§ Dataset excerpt
.....

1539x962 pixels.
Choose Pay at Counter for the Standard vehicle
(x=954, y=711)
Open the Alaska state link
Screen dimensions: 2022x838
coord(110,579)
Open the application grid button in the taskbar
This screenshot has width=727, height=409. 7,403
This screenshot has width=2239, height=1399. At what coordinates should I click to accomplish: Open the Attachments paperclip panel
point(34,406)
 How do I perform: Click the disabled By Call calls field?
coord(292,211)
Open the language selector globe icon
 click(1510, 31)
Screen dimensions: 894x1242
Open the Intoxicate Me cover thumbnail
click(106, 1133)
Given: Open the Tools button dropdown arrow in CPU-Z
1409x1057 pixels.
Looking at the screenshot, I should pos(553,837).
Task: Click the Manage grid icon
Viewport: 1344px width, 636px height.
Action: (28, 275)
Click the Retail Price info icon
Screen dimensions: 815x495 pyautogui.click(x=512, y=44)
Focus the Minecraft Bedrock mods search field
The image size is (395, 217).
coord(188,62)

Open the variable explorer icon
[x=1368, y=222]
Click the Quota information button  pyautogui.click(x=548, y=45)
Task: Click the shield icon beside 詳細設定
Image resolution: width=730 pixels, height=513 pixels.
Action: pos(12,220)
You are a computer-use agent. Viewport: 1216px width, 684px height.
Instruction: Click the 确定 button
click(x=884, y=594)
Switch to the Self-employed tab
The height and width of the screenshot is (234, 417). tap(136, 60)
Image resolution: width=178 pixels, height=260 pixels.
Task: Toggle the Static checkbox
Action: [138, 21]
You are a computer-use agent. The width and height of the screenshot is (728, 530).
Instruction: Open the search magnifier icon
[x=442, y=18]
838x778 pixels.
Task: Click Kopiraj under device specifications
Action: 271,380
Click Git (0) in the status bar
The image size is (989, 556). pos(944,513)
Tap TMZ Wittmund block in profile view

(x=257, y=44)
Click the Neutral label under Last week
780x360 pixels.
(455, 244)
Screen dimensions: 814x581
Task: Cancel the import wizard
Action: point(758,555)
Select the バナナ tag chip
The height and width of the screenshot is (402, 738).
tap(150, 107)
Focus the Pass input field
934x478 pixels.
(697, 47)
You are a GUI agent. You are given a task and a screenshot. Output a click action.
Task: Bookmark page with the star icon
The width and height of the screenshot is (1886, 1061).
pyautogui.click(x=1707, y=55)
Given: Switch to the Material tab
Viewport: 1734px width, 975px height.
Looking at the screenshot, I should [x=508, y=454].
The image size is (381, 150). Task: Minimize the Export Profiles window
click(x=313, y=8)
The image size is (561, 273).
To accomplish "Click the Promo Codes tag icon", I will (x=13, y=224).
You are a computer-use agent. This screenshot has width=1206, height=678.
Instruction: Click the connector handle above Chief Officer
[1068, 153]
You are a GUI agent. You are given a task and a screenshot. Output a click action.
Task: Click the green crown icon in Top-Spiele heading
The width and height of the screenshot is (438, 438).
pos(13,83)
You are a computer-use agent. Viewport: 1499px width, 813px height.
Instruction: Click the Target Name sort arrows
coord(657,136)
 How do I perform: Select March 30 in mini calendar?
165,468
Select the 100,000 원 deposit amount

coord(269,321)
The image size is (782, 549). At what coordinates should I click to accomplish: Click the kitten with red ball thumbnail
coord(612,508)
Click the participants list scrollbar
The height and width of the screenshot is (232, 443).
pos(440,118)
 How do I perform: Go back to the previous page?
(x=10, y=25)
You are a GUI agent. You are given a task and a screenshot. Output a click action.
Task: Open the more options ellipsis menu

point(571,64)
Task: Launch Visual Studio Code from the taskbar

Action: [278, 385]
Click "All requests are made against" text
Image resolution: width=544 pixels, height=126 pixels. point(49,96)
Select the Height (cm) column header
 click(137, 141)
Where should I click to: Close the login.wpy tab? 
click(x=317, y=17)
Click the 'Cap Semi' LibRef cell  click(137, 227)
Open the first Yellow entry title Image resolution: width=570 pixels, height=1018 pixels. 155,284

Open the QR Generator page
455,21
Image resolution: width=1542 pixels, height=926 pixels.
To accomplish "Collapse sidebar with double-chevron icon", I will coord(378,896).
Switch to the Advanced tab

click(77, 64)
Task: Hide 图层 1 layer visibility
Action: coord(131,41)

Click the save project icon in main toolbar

.....

Please recast all of the data above as a Markdown table with two columns, Row and Line, numbering every line and omitting blank lines.

| Row | Line |
|---|---|
| 1 | 1539x962 pixels. |
| 2 | Choose Pay at Counter for the Standard vehicle |
| 3 | (x=954, y=711) |
| 4 | Open the Alaska state link |
| 5 | Screen dimensions: 2022x838 |
| 6 | coord(110,579) |
| 7 | Open the application grid button in the taskbar |
| 8 | This screenshot has width=727, height=409. 7,403 |
| 9 | This screenshot has width=2239, height=1399. At what coordinates should I click to accomplish: Open the Attachments paperclip panel |
| 10 | point(34,406) |
| 11 |  How do I perform: Click the disabled By Call calls field? |
| 12 | coord(292,211) |
| 13 | Open the language selector globe icon |
| 14 |  click(1510, 31) |
| 15 | Screen dimensions: 894x1242 |
| 16 | Open the Intoxicate Me cover thumbnail |
| 17 | click(106, 1133) |
| 18 | Given: Open the Tools button dropdown arrow in CPU-Z |
| 19 | 1409x1057 pixels. |
| 20 | Looking at the screenshot, I should pos(553,837). |
| 21 | Task: Click the Manage grid icon |
| 22 | Viewport: 1344px width, 636px height. |
| 23 | Action: (28, 275) |
| 24 | Click the Retail Price info icon |
| 25 | Screen dimensions: 815x495 pyautogui.click(x=512, y=44) |
| 26 | Focus the Minecraft Bedrock mods search field |
| 27 | The image size is (395, 217). |
| 28 | coord(188,62) |
| 29 | Open the variable explorer icon |
| 30 | [x=1368, y=222] |
| 31 | Click the Quota information button  pyautogui.click(x=548, y=45) |
| 32 | Task: Click the shield icon beside 詳細設定 |
| 33 | Image resolution: width=730 pixels, height=513 pixels. |
| 34 | Action: pos(12,220) |
| 35 | You are a computer-use agent. Viewport: 1216px width, 684px height. |
| 36 | Instruction: Click the 确定 button |
| 37 | click(x=884, y=594) |
| 38 | Switch to the Self-employed tab |
| 39 | The height and width of the screenshot is (234, 417). tap(136, 60) |
| 40 | Image resolution: width=178 pixels, height=260 pixels. |
| 41 | Task: Toggle the Static checkbox |
| 42 | Action: [138, 21] |
| 43 | You are a computer-use agent. The width and height of the screenshot is (728, 530). |
| 44 | Instruction: Open the search magnifier icon |
| 45 | [x=442, y=18] |
| 46 | 838x778 pixels. |
| 47 | Task: Click Kopiraj under device specifications |
| 48 | Action: 271,380 |
| 49 | Click Git (0) in the status bar |
| 50 | The image size is (989, 556). pos(944,513) |
| 51 | Tap TMZ Wittmund block in profile view |
| 52 | (x=257, y=44) |
| 53 | Click the Neutral label under Last week |
| 54 | 780x360 pixels. |
| 55 | (455, 244) |
| 56 | Screen dimensions: 814x581 |
| 57 | Task: Cancel the import wizard |
| 58 | Action: point(758,555) |
| 59 | Select the バナナ tag chip |
| 60 | The height and width of the screenshot is (402, 738). |
| 61 | tap(150, 107) |
| 62 | Focus the Pass input field |
| 63 | 934x478 pixels. |
| 64 | (697, 47) |
| 65 | You are a GUI agent. You are given a task and a screenshot. Output a click action. |
| 66 | Task: Bookmark page with the star icon |
| 67 | The width and height of the screenshot is (1886, 1061). |
| 68 | pyautogui.click(x=1707, y=55) |
| 69 | Given: Switch to the Material tab |
| 70 | Viewport: 1734px width, 975px height. |
| 71 | Looking at the screenshot, I should [x=508, y=454]. |
| 72 | The image size is (381, 150). Task: Minimize the Export Profiles window |
| 73 | click(x=313, y=8) |
| 74 | The image size is (561, 273). |
| 75 | To accomplish "Click the Promo Codes tag icon", I will (x=13, y=224). |
| 76 | You are a computer-use agent. This screenshot has width=1206, height=678. |
| 77 | Instruction: Click the connector handle above Chief Officer |
| 78 | [1068, 153] |
| 79 | You are a GUI agent. You are given a task and a screenshot. Output a click action. |
| 80 | Task: Click the green crown icon in Top-Spiele heading |
| 81 | The width and height of the screenshot is (438, 438). |
| 82 | pos(13,83) |
| 83 | You are a computer-use agent. Viewport: 1499px width, 813px height. |
| 84 | Instruction: Click the Target Name sort arrows |
| 85 | coord(657,136) |
| 86 |  How do I perform: Select March 30 in mini calendar? |
| 87 | 165,468 |
| 88 | Select the 100,000 원 deposit amount |
| 89 | coord(269,321) |
| 90 | The image size is (782, 549). At what coordinates should I click to accomplish: Click the kitten with red ball thumbnail |
| 91 | coord(612,508) |
| 92 | Click the participants list scrollbar |
| 93 | The height and width of the screenshot is (232, 443). |
| 94 | pos(440,118) |
| 95 |  How do I perform: Go back to the previous page? |
| 96 | (x=10, y=25) |
| 97 | You are a GUI agent. You are given a task and a screenshot. Output a click action. |
| 98 | Task: Open the more options ellipsis menu |
| 99 | point(571,64) |
| 100 | Task: Launch Visual Studio Code from the taskbar |
| 101 | Action: [278, 385] |
| 102 | Click "All requests are made against" text |
| 103 | Image resolution: width=544 pixels, height=126 pixels. point(49,96) |
| 104 | Select the Height (cm) column header |
| 105 |  click(137, 141) |
| 106 | Where should I click to: Close the login.wpy tab?  |
| 107 | click(x=317, y=17) |
| 108 | Click the 'Cap Semi' LibRef cell  click(137, 227) |
| 109 | Open the first Yellow entry title Image resolution: width=570 pixels, height=1018 pixels. 155,284 |
| 110 | Open the QR Generator page |
| 111 | 455,21 |
| 112 | Image resolution: width=1542 pixels, height=926 pixels. |
| 113 | To accomplish "Collapse sidebar with double-chevron icon", I will coord(378,896). |
| 114 | Switch to the Advanced tab |
| 115 | click(77, 64) |
| 116 | Task: Hide 图层 1 layer visibility |
| 117 | Action: coord(131,41) |
| 118 | Click the save project icon in main toolbar |